El sueño y el afecto

En algún momento del año empieza a perseguirme un estornudo infinito. La nariz se pone más roja y los ojos lagrimean por la alergia. Me convierto en un ser espantoso.
Obviamente (no puede ser de otra forma), alguien me mira encariñadísimo desde la montaña de pañuelos mocosos en la que terminó enterrado. Sin soltar una carilina húmeda (o el rollo de papel higiénico),  me envuelvo en la frazada, sacudo la cabeza y me pregunto cómo es que no huyó aún y sigue ahí a pesar de que le haya escupido medio pulmón entre tos y tos. Me escondo detrás del diario abierto y me refriego la nariz sin dejar de pensar.
De chiquito, cuando me enfermaba, mis perras se metían en la cama conmigo y nada más se iban para hacer pis o comer y volvían.

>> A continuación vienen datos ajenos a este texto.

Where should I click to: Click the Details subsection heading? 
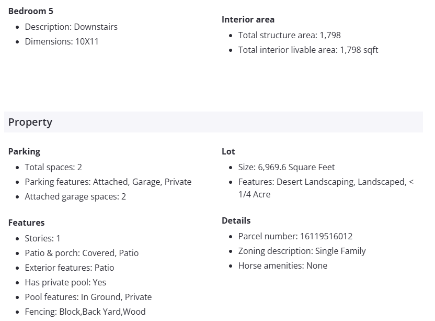[x=236, y=220]
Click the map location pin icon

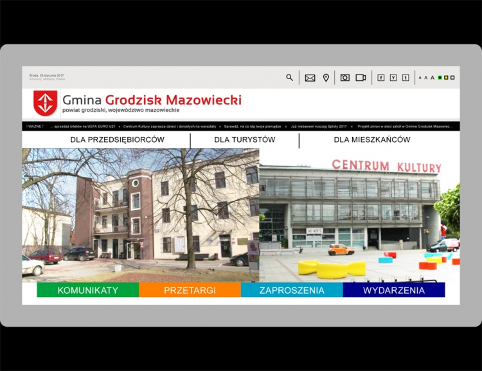point(326,78)
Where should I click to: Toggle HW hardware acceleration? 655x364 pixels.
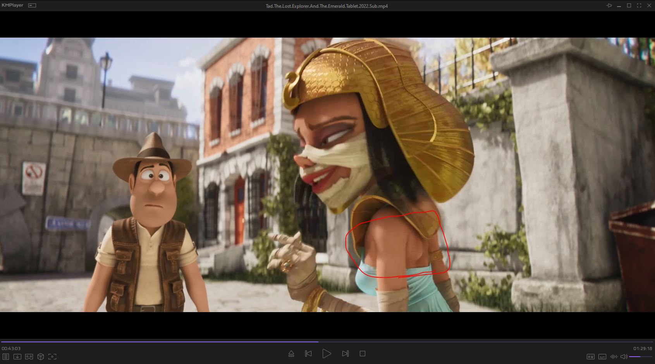click(591, 357)
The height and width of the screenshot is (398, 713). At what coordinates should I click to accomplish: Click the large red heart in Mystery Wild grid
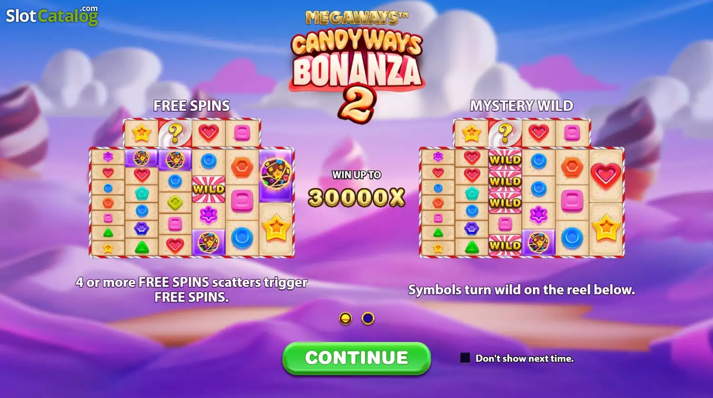coord(606,175)
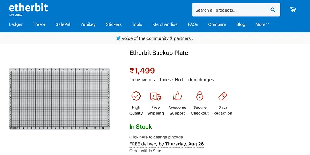This screenshot has height=155, width=310.
Task: Click the etherbit logo
Action: coord(28,8)
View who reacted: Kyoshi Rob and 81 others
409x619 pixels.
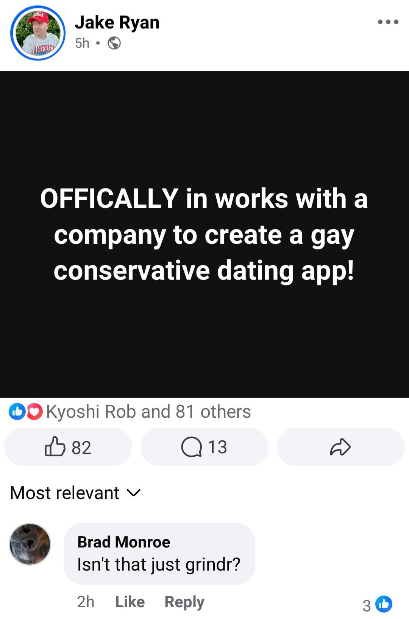(x=148, y=412)
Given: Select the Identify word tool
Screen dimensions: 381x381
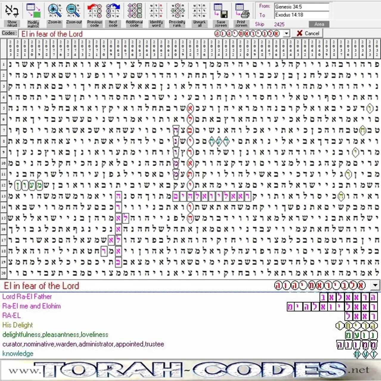Looking at the screenshot, I should (x=156, y=15).
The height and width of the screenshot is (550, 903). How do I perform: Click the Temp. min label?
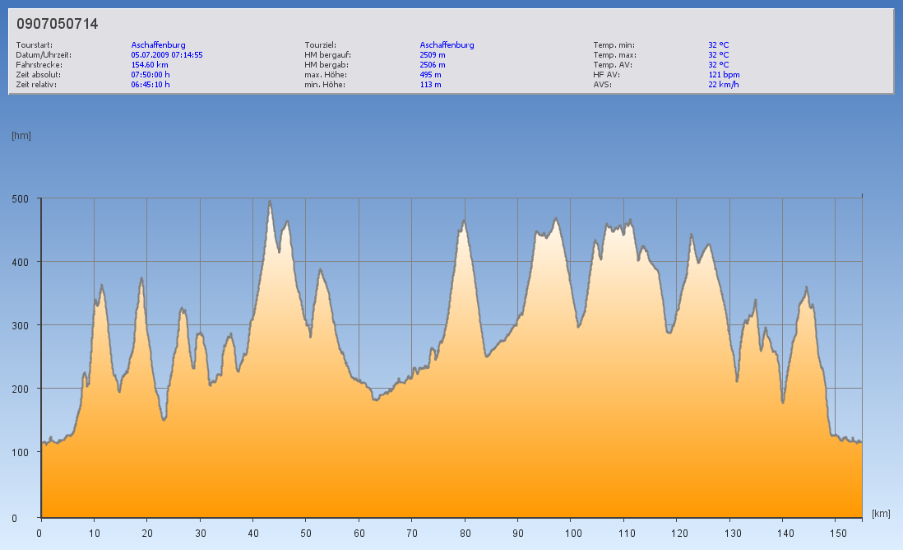[614, 45]
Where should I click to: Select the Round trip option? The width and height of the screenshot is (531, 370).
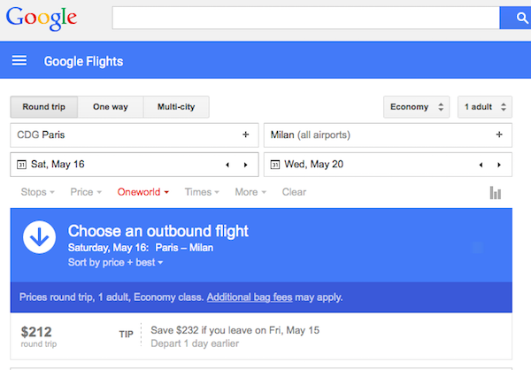point(44,107)
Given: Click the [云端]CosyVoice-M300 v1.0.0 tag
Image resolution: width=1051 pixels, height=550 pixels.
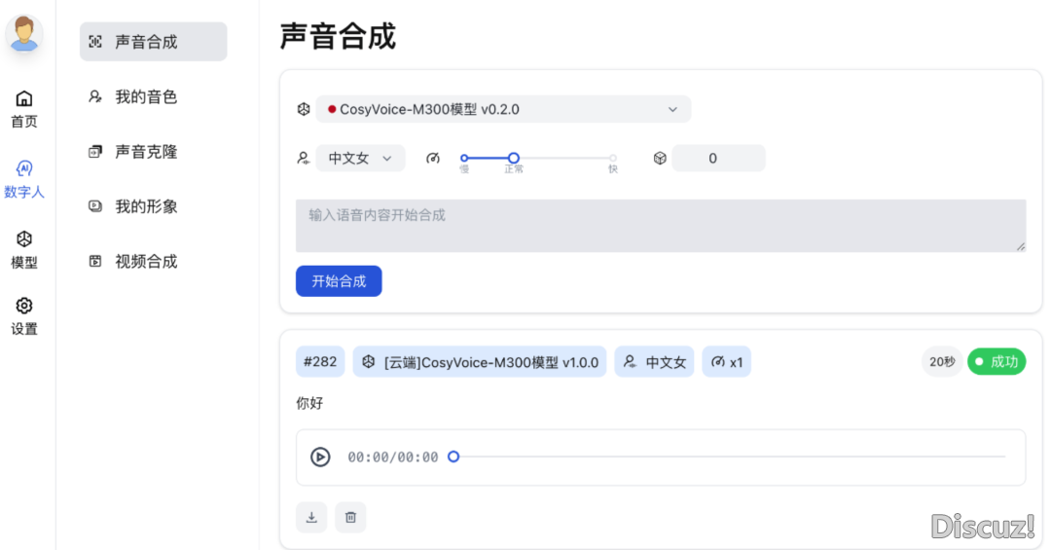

Me encantaba sentir, entredormido, el peso y el calor de Joaquina o de Paquita encima mío. Hay gente que licua sus problemas haciendo deporte, matando gente. Los más originales intentan conversarlos.
Yo los resuelvo metido en mi cama, con los hombros tapados y la nariz sobresaliendo de la manta, abrazado a una almohada, mirando al sol desplazándose por las paredes de mi cuarto.